In the spring of 2011, I was sick of working 8 hour days at my internship and then after that working at a local bar at night. I was tired of being rejected for grad school and full-time jobs. So, I decided I would change my path and start a lawn care company because… who knows, but it seemed like a good idea at the time.

So, what do you do first when you want to start a business? Business school taught me to write a business plan so that’s what I did.

Luckily the mental masturbation of writing the business plan wasn’t a complete waste of time. As I was googling for some aspect of the business plan I stumbled upon the Fastlane Forum.

It was here that I found MJ was offering a free preview of his book, maybe the first chapter or two of the book. I instantly consumed it and was hooked, so I hopped over to Amazon to order the full book.
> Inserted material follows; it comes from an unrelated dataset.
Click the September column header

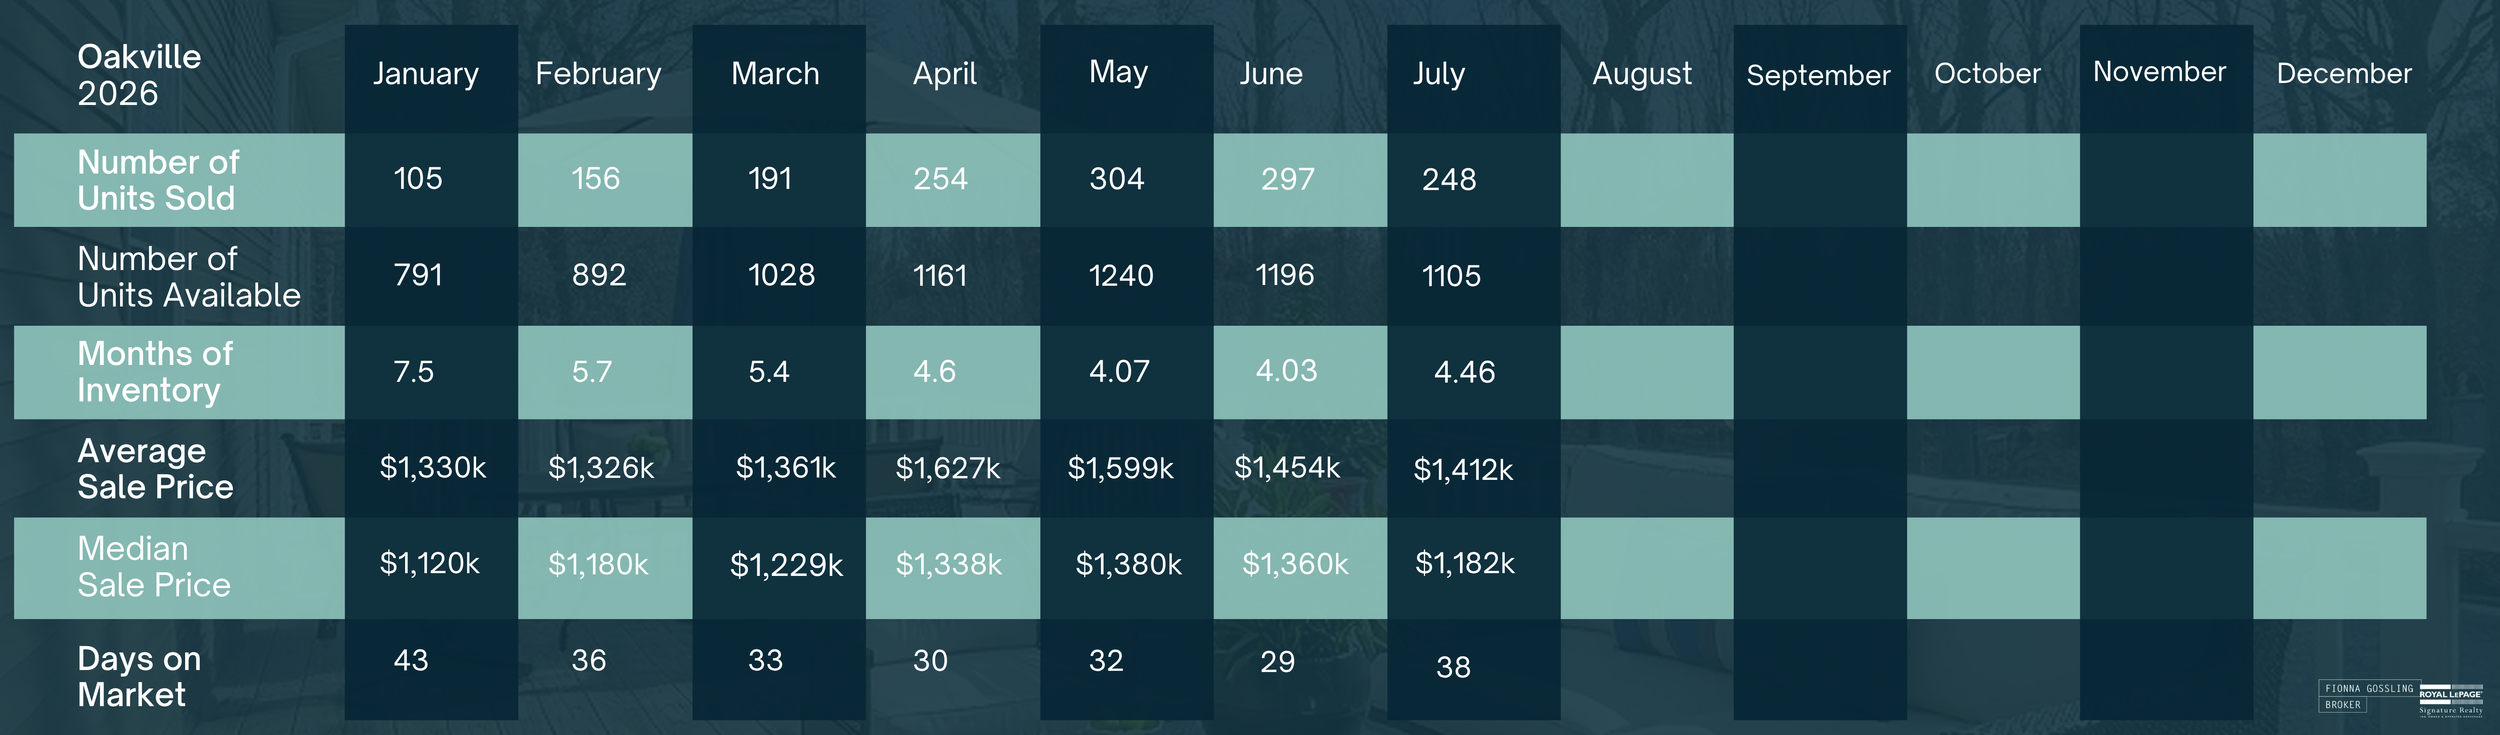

Up to this point I had never been that interested in reading but I devoured the book in just a couple of days. The book gave me the kick in the a$$ I needed at that time of my life. It helped me to see what was possible and open my eyes up to a different way of living.

After reading the book I decided the lawn care company wasn’t the way I needed to go and instead came up for an idea for a website which better fit the Fastlane NECST framework.

I also decided to quit the internship and the job at the bar and started working as a project manager for a construction company. I made very little money, but it gave me the opportunity to make money by day then at night I could work on my new website.

I found a developer for the website on odesk (now upwork) and was quoted 3 months and $3,000. He was based in China so after I got off work I could go home and chat with him about the website and be available to guide aspects of design and development.

The website ended up taking 14 months to develop and closer to $6,000.

Towards the end of the 14-months I read the Lean Startup by Eric Ries. The essence of the book is the idea of launching your business with as minimum a product as possible. For example the website I developed could have been launched within 2 months for certain and likely for less than $500.

This was one of the major lessons I learned in this process, I should have scaled back features and not built out the full website with full functionality I should have just launched a minimum viable product to see how it was received by the market.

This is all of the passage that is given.